So I have a little extra cash and I have two options:

1. Buy one piece headlights 

Or...

2. Just buy the missing corner marker light keep the two pieces and buy the lower valance for my bumper. 

What do you guys think I should purchase? Option two would make the car look more finished.

Bump for opinions
sent from my Droid Incredible


----------



## czum09 (Jan 30, 2011)

I would get one piece. Makes the car look really clean, plus they will perform better then the oem two piece.


----------



## LeeHech (Jun 8, 2010)

Go with the one piece, then slap city lights and a ddm hid kit and call it a day.


----------



## Moshua (Jul 20, 2010)

City lights? What are these sorry I've lived under a rock

sent from my Droid Incredible


----------



## LeeHech (Jun 8, 2010)

Haha no prob. It's more of a mk2 gti thing but they look good on b5's as well. They are dim lights that come on with the parking lights. You need to drill a very small hole in the high beam housing and slip in the rubber socket and bulb combo. They are very low wattage and are just meant to light up the housings, not to actually put light on the road. I will try to find a pic. Plus they are really cheap and easy!


----------



## colinisneat (Jul 30, 2008)

You should buy my wheels  I do like the Porsche wheels though.


----------



## LeeHech (Jun 8, 2010)

It's an a3 but you get the idea.


----------



## Moshua (Jul 20, 2010)

Which wheels you got?

sent from my Droid Incredible


----------



## colinisneat (Jul 30, 2008)

17" BBS RS's http://forums.vwvortex.com/showthread.php?5179048-For-Sale-17x8.5-17x9.5-BBS-RS-5x112


----------



## Moshua (Jul 20, 2010)

Wow Colin actually those are way out of my price range

sent from my Droid Incredible


----------



## colinisneat (Jul 30, 2008)

Dang, I didn't see a price range haha. The ones you've posted are really nice I like the "lobster claw".


----------



## Moshua (Jul 20, 2010)

colinisneat said:


> Dang, I didn't see a price range haha. The ones you've posted are really nice I like the "lobster claw".

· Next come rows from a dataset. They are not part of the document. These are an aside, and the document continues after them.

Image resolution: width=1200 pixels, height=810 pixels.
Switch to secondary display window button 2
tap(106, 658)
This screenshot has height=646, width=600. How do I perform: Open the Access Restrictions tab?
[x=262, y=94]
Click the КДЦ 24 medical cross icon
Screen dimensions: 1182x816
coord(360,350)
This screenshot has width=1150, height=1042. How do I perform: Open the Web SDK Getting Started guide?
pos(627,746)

 Yeah I'm hoping to get those. I'm looking for nothing more than 700.

I want something to make my a4 stand out a bit but I seriously would love your wheels. I bought my car for a grand less than your selling the wheels for


sent from my Droid Incredible


----------



## colinisneat (Jul 30, 2008)

I can understand that. I actually considered those wheels at one point for my car when trying to think up something different. I think those will be a good route.


----------



## Moshua (Jul 20, 2010)

I know most people won't agree with me but I like my two piece and I've found a few cheap lower valance so I'm going to get that and the missing corner and refinish my two pieces. It's the cheaper route. Also going to probably be getting some facelift tails this week. If I need to retrofit some projectors in the headlights I will. I love DIY modding.

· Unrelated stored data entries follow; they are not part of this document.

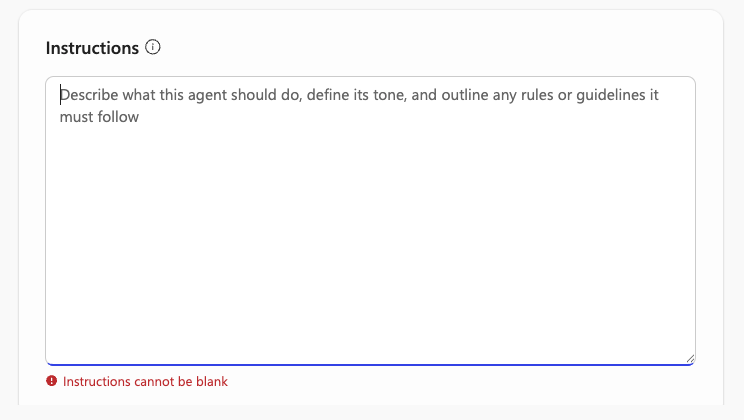The image size is (744, 420).
Task: Click the words "must follow" in the placeholder
Action: (99, 117)
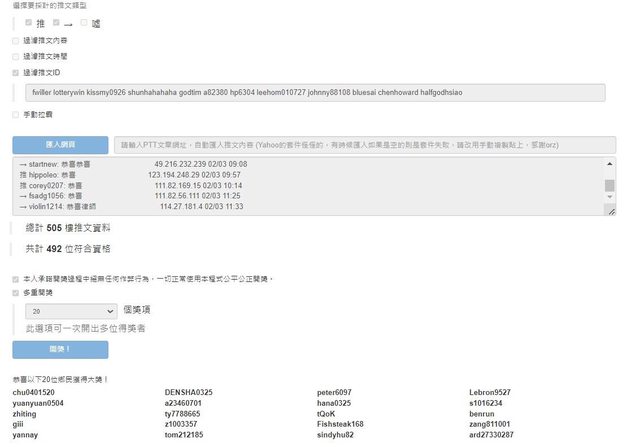The width and height of the screenshot is (640, 447).
Task: Click the comments box scrollbar thumb
Action: (x=610, y=185)
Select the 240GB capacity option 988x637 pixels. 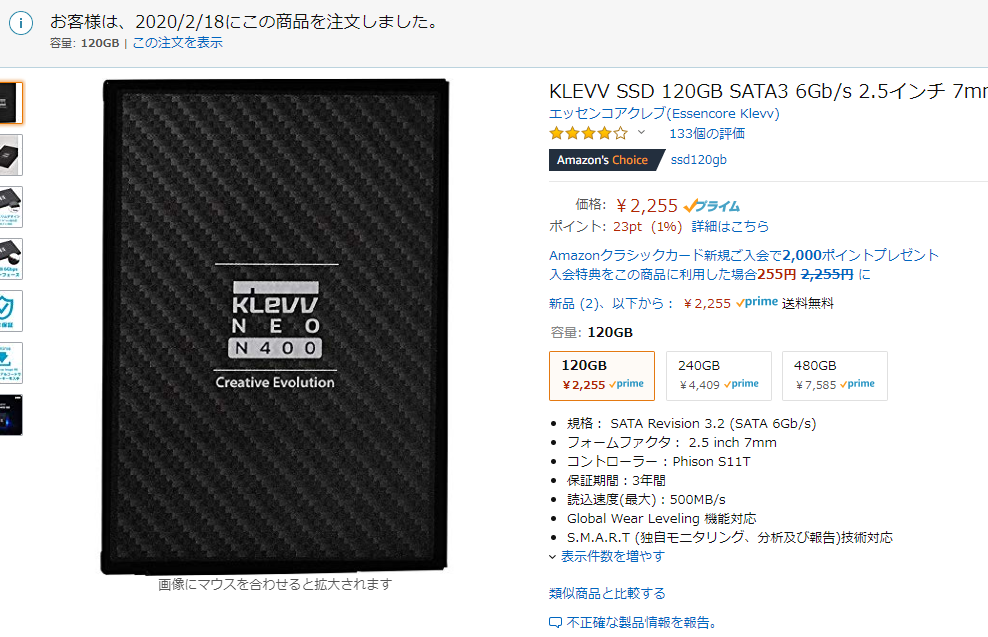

I'll be sure to do a write up on that if anyone may be interested.

sent from my Droid Incredible


----------



## Moshua (Jul 20, 2010)

also i'm getting the brown bug again. i think the porsche wheels just naturally match the dark brown too. 
I gave my black paint to my brother, i'm going to paint his fox body mustang as a practice vehicle


----------



## Moshua (Jul 20, 2010)

Ttt

sent from my Droid Incredible


----------



## werk (Jul 5, 2010)

that could look really good with the lobster claws ive never seen em on a audi not a big fan of them on mkvs


----------



## Mihai_A4-B5_ (Jun 14, 2004)

Moshua said:


> also i'm getting the brown bug again. i think the porsche wheels just naturally match the dark brown too.
> I gave my black paint to my brother, i'm going to paint his fox body mustang as a practice vehicle


heheheheh gettin the brown bug :laugh: but anyway i saw the brown bronze kinda hue on a 2011 A4 now they are offering as an option....looks pretty damn sweet and definitely fresh! very nice pearl effect in the paint. u thinking of doing that one? i believe it's the same one that first surfaced on the r8 spyder?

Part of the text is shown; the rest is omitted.